The argument at the start is childish, ie "i hate you more" I think this could be used for effect but isnt appropriate for the scene.
more show not tell is needed to, which is mandatory and pretty tedious but is SO important. Good work on the lack of adjectives though.
Morgan dashed to the bathroom and after washing his face; he went into his room and took off his clothes. I really don’t understand this line. I think "dashed" is the wrong word to use, it makes the moment seem less serious. Why is he taking off his clothes? And then he leaves in a hurry… without any getting dressed. hmm. "a car crashed her" ?? I think she should already be sick, the revelations she has suggest she has been thinking about this for a long time, what she will say to her son.

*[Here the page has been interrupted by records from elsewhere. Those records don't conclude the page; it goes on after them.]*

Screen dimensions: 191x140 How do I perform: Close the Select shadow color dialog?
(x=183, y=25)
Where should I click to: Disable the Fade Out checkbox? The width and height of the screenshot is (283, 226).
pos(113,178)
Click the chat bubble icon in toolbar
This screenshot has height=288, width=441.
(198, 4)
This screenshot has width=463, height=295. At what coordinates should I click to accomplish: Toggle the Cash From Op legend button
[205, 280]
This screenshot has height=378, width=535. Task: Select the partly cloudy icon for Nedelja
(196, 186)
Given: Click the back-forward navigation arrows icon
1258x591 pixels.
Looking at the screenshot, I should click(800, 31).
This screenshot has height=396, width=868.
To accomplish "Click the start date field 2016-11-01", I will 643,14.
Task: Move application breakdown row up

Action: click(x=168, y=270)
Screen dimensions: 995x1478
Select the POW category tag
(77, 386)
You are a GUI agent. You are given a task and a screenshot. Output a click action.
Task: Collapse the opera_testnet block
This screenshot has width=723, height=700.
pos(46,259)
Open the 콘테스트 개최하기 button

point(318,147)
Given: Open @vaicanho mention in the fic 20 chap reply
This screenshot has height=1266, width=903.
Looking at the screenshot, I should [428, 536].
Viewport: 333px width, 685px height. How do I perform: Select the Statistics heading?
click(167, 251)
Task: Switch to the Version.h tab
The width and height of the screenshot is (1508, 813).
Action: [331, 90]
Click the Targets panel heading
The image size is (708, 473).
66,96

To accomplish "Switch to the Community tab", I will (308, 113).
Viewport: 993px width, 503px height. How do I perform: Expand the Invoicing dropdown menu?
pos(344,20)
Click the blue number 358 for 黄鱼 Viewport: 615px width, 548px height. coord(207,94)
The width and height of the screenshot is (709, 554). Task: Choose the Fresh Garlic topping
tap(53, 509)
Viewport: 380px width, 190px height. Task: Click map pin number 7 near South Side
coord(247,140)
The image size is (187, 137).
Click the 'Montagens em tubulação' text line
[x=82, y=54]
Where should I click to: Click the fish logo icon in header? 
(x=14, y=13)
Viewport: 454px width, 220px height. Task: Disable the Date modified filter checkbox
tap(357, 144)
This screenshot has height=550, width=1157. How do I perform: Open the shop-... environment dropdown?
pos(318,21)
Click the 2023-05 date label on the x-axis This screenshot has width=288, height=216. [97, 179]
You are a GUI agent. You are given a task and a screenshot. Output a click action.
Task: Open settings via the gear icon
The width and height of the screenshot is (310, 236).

But yea, keep writing, and working it, if you want to appeal to a mainstream teenage audience, teenage themes are more relateable. Please don’t take offence, only trying to help and I appreciate when people are thorough with my writing. It’s the only way to improve.
o_O
TOO MUCH TOO READ!
tldr
Alright one, im a really good creative writer. And i think first off, you should have started with an anecdote, or at least make the first part interesting. Your description and vocabulary is very minimal.
And you let a boring story draw on way too long.
ya its good, but a little dramatic
I read the first sentence about her veins popping out of her neck and was like AHHH! Kind of creepy..
that was good. when u make a book tell me. i will totally read it!